Problem: Read through the listing and copy every line that contains the word "will".

....

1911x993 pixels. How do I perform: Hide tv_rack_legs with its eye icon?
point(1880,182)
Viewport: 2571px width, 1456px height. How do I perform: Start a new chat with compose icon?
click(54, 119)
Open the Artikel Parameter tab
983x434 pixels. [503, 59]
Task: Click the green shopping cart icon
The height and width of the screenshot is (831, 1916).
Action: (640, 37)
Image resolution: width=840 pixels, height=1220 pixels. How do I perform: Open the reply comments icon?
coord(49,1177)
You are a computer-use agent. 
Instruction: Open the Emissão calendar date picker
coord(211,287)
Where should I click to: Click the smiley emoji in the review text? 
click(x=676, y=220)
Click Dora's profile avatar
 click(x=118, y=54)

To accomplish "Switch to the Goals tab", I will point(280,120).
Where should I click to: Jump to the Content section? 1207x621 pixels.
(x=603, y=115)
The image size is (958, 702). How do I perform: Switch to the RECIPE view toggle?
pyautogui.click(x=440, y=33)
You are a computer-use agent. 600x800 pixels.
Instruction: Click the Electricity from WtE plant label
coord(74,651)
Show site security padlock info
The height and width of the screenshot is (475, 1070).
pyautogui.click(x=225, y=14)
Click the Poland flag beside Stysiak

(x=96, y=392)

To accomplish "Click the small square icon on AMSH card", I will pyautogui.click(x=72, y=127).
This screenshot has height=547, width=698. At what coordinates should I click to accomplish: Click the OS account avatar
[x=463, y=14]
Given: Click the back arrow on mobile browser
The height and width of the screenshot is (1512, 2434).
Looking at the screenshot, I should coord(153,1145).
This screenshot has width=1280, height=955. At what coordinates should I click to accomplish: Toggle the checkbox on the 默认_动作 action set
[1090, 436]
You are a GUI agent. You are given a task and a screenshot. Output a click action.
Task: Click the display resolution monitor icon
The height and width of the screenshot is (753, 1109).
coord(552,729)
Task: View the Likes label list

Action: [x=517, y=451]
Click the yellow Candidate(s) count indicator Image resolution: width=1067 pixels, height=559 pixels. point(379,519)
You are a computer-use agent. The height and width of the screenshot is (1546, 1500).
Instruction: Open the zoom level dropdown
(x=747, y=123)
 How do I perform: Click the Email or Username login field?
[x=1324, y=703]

....

Solution for this task:
To accomplish "Switch to the Goals tab", I will point(280,120).
To accomplish "Click the small square icon on AMSH card", I will pyautogui.click(x=72, y=127).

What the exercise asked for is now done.